Issue a control command that sets the execution time of speech recognition processing and / or speech synthesis processing,
In accordance with the control command, when the execution time set in the control command is reached, voice recognition processing or / and speech synthesis processing is performed on the voice divided data specified by the identification information set in the control command. The synchronization control method according to any one of claims 11 to 13.

The synchronous control method according to any one of claims 11 to 14, wherein the processing results of a plurality of speech recognition processes and / or speech synthesis processes performed by different processing means according to a control command are integrated.

After performing speech recognition processing or / and speech synthesis processing according to the control command, a part or all of the control command is transferred to other processing means,
The synchronous control method according to claim 15, wherein speech recognition processing and / or speech synthesis processing is performed by the other processing means in accordance with the transferred control command.

The synchronous control method according to claim 16, wherein one or all sections of the audio data to be processed instructed by the control command from the control command means are transferred to another processing means.

The time stamp, serial number, speech recognition processing sequence number and / or speech synthesis processing sequence number by speech synthesis processing, or a combination thereof is used as the identification information added to each voice division data. The synchronization control method according to any one of 17.

A synchronization control program that causes a speech recognition / synthesis system that performs speech recognition processing to analyze input speech data and / or speech synthesis processing to generate speech data to perform synchronization control,
In a computer constituting the speech recognition / synthesis system,
Issuing a control command that sets identification information for identifying the audio division data to be processed among the audio division data obtained by dividing the audio data into a plurality of sections;
A synchronization control program for executing, in accordance with the control command, a step of performing speech recognition processing and / or speech synthesis processing on the speech divided data specified by the identification information set in the control command.

On the computer,
The synchronization control program according to claim 19, further comprising the step of adding identification information uniquely identified in the system to each piece of voice divided data obtained by dividing the inputted voice data into a plurality of sections.

On the computer,
Furthermore, a step of performing voice data input processing;
21. The synchronization control program according to claim 19 or 20, further comprising: generating audio division data obtained by dividing the audio data input by the input processing into a plurality of sections.

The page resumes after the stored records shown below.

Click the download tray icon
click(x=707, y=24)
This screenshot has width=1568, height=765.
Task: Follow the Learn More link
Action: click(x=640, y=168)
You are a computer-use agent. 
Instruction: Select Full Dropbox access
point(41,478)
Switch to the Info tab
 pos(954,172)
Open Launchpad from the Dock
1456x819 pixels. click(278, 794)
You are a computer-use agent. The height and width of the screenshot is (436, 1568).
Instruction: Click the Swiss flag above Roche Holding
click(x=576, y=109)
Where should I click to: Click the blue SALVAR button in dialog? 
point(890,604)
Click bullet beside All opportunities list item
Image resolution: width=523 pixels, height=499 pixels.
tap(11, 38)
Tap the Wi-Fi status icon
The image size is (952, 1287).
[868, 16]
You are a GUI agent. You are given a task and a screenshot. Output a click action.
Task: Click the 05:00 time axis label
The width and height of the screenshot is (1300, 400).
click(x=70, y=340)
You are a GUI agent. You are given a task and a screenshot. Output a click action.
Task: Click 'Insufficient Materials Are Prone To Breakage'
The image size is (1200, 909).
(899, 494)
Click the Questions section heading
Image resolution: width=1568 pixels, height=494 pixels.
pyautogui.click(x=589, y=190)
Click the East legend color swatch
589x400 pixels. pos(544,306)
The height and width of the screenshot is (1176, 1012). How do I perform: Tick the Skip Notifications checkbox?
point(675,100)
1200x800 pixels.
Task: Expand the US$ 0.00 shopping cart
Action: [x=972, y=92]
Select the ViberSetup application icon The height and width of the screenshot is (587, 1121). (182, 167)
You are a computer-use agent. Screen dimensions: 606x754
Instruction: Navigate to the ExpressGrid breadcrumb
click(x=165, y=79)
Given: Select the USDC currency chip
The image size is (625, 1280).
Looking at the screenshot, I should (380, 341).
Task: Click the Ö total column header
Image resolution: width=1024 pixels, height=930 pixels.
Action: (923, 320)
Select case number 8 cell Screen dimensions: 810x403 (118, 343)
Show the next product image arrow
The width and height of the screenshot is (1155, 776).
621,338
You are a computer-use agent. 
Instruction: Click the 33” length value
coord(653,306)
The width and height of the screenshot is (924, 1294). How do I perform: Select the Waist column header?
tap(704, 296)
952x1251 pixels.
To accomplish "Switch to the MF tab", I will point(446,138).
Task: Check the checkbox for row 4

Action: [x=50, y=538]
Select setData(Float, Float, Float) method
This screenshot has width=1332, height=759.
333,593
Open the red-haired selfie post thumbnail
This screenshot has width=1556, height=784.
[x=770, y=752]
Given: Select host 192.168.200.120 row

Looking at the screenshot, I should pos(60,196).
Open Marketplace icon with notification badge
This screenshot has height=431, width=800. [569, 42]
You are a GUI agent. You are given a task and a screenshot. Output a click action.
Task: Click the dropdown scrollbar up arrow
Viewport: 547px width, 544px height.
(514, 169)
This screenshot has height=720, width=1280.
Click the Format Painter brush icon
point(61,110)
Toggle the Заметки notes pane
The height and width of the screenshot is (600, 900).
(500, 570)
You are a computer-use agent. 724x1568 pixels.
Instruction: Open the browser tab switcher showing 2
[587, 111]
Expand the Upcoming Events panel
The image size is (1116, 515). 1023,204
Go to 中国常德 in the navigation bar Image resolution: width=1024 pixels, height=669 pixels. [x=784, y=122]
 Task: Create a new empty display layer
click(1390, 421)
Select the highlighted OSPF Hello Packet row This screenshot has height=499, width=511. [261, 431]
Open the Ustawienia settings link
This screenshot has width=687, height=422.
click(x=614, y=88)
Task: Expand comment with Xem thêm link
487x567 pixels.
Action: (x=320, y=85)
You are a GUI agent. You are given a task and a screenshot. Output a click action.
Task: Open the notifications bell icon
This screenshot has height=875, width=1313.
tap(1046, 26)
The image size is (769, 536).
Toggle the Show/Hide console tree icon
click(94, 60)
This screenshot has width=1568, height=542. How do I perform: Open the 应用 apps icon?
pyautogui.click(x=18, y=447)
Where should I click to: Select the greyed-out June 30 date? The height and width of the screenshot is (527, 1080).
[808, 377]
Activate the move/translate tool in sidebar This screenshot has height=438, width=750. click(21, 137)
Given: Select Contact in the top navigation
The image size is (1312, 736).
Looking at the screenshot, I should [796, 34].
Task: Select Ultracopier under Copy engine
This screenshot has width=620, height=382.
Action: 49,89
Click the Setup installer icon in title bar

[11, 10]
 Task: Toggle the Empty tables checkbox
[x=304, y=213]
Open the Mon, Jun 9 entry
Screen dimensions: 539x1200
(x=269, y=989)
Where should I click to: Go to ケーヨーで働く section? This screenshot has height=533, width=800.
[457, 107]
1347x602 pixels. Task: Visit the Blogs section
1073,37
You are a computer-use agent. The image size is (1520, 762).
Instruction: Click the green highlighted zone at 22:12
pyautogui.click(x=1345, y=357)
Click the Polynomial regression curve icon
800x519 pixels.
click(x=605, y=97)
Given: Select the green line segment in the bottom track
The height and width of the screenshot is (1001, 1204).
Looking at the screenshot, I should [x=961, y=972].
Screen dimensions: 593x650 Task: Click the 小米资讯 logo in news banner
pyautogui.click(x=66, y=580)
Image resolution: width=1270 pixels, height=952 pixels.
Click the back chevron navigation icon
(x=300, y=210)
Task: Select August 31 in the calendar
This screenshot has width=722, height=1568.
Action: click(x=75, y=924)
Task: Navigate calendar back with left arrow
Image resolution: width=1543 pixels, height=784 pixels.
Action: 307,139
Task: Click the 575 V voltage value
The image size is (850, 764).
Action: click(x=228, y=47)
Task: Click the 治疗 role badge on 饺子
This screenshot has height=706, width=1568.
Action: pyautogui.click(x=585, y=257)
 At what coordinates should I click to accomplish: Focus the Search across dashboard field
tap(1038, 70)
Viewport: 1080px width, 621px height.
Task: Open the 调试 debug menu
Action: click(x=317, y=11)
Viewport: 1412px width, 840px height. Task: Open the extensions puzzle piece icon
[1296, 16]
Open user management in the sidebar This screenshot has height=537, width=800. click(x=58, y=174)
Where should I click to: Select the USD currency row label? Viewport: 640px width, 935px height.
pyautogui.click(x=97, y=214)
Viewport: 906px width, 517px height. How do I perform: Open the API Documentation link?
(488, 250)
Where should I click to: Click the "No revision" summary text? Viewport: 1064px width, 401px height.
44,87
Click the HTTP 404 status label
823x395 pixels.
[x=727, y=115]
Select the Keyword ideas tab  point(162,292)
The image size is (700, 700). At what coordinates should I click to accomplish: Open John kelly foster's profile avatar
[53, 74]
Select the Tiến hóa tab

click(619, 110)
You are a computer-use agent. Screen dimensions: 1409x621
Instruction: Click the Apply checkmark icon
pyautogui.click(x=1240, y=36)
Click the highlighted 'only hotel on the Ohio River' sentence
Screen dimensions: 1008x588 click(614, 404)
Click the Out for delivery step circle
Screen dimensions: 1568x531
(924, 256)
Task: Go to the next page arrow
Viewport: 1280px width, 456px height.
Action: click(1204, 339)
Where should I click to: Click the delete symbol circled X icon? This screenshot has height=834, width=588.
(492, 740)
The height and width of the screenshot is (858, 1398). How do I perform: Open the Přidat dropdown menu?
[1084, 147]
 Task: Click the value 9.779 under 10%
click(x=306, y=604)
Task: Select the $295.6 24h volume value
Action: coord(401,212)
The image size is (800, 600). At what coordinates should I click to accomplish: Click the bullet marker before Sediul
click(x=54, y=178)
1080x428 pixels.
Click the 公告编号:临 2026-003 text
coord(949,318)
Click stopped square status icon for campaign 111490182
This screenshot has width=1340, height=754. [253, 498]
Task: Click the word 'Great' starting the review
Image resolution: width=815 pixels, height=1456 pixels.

The time stamp, serial number, speech recognition processing sequence number and / or speech synthesis processing sequence number by speech synthesis processing, or a combination thereof is used as identification information added to each voice division data. 21. The synchronization control program according to any one of 21.

Voice input processing means for performing voice data input processing;
Voice data dividing means for generating voice divided data obtained by dividing the voice data input by the voice input processing means into a plurality of sections;
Identification information adding means for adding identification information uniquely identified in the system to each voice divided data divided by the voice data dividing means;
Identification information for specifying speech-division data to be processed for speech processing means for performing speech recognition processing for analyzing speech data input by the speech input processing means and / or speech synthesis processing for generating speech data And a control command means for issuing a control command in which the control command is set.